WHAT IS EXPECTED »
Continue the blog post below about "extra munction" and extreme unction, starting right after its last sentence.

*** Opening TEXT PASSAGE ***

’21 A To Z Challenge – U

 

 

I want to believe as many true things, and as few false things, as I can.
I want my internal, mental world-view to match observed reality as closely as possible.

The wife claims that, in the last 5 or 10 years, I have become intolerant and nasty toward religion and Christianity.

I think that it’s just that I’ve been more and more exposed to people who believe – and want me to believe – religious positions based on observably false claims, and I’m just getting more chances to express my discontent.

The wife’s Catholic Father died of cancer when she was 13.  He was sick for 5 years.  His teen-aged children cared for him for a year, but he was moved to the Catholic hospital, and given palliative care for 3 years.  Hospices did not exist back then, and hospitals finally realized that they could not afford to take up space with someone who would not recover.  He was discharged, to die at home.

At the end of the fifth year, he was terminal.  Four times, the local Catholic priest had to put on his cassock, and come over in the middle of the night, to give him last rites.  The first time, he rallied.  Two weeks later, the priest was back with another serving of last rites.  Again, he rallied.  Two weeks later, the tired priest made a third late-night house-call.  Once more, he rallied, but the end was inevitable.

The wife told me that, on his final visit, the priest gave her Father, not the last rites, but

EXTRA MUNCTION

I had been exposed in my youth to Baptist, Presbyterian, United, Pentecostal and Anglican, but not much Catholic.  I knew that The Church had all kinds of rites and rituals, and amulets, and potions, and spells, but I’d never heard of MUNCTION.  I asked, “What the Hell is munction?  Why did he need any, much less, extra??  Is it some kind of herbal remedy, or an opiate to ease his suffering??”

“I don’t know, but he must have needed it, because the priest gave him some extra.”   😯

Years later, I was reading a book about a Catholic who was dying, and the priest attended him, to give him

Extreme UNCTION

noun Roman Catholic Church.

*** Closing TEXT PASSAGE ***
*** Opening SUPPLIED DATA ***

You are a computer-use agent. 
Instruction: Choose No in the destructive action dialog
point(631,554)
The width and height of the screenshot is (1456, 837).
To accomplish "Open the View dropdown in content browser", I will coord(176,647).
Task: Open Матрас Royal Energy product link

*** Closing SUPPLIED DATA ***
*** Opening SUPPLIED DATA ***

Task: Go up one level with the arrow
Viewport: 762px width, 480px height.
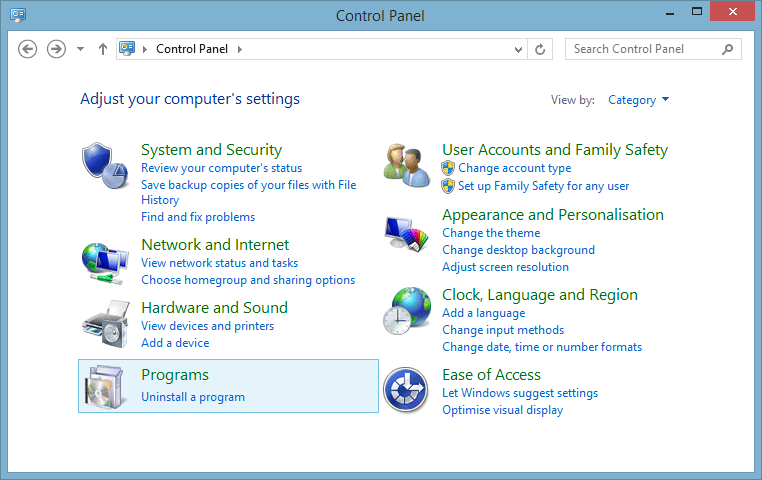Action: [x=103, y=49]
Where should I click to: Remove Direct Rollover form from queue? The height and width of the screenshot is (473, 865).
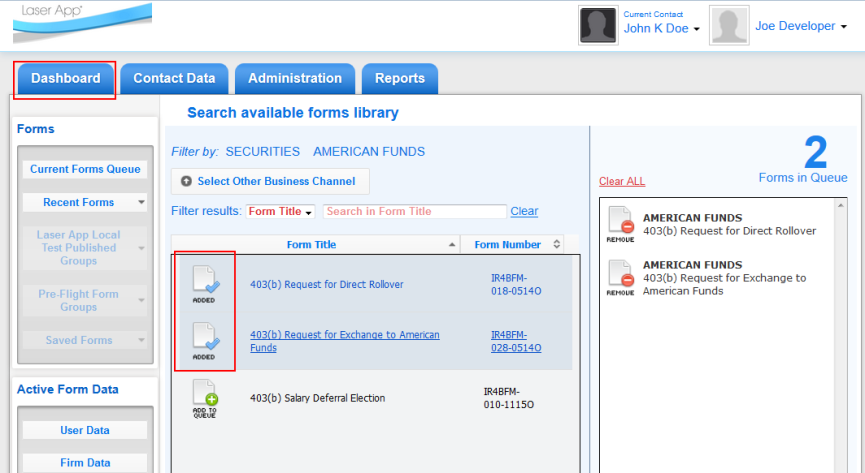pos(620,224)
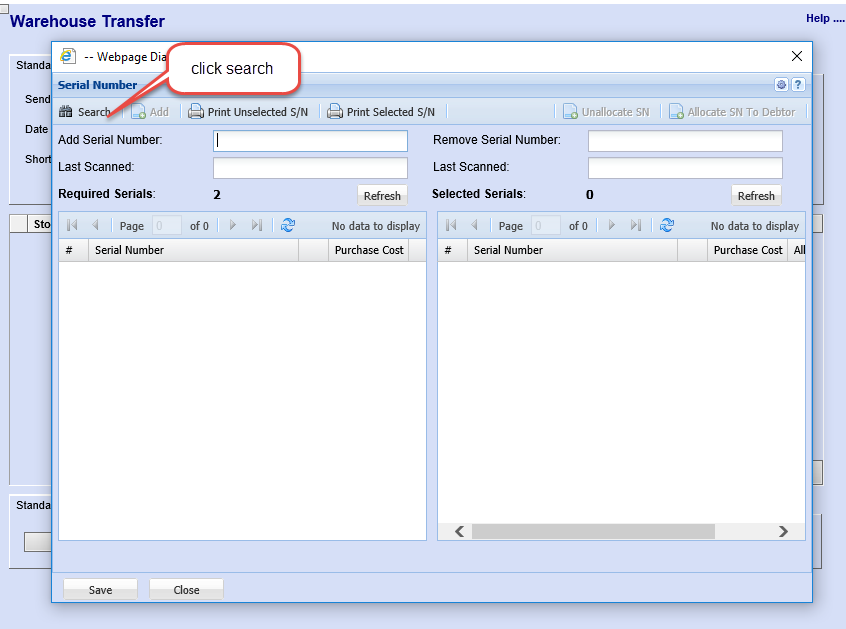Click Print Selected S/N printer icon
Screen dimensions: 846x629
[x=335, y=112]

*** Closing SUPPLIED DATA ***

RESPONSE AREA »
anointing of the sick.
From: unction
an act of anointing, especially as a medical treatment or religious rite.
an unguent or ointment; salve.
something soothing or comforting.

I can’t fault the wife.  Shortly after that, she left the Church because she asked questions that they wouldn’t/couldn’t answer, so she didn’t get the complete indoctrination into the arcane, magical, mystical, mythical, mumbo-jumbo.  I have talked to other people who have been Catholics all their lives, but are no better informed about the Church’s tenets and ceremonies.  From the wife’s aggressive defense, even half a century later, I don’t think that she’s shed all the propaganda, but has obvious discomfort at my criticisms and doubts.

I am strangely reminded of the ‘60s British comedy movie, Carry On Doctor, which revolves around a hospital ward, with 8 stereotypical English males.  One is the brash, loud-mouthed know-it-all, who irritates fellow patients and staff alike.  Finally, a long-suffering nurse tells him to roll on his stomach, and get up on his knees.  She is going to take his temperature rectally.

He hoists his butt into the air, and something slender, round and cool is inserted.  Almost immediately, The Matron enters the ward, and demands to know from him, why his jiggly bits are hanging out in the breeze.  He says, “Have you never seen a man having his temperature taken?”  She replies, “Yes.  Many times.  But never with a daffodil!”   😯  😳  Just go along with it, because someone who claims to have authority, tells you to do something ultimately meaningless, no matter how foolish you look in the end.

It is difficult to take Christian Apologists, and their claims and arguments, seriously, when it appears obvious that there is something going on behind their…. back, and they have no idea that it’s happening, or what it is.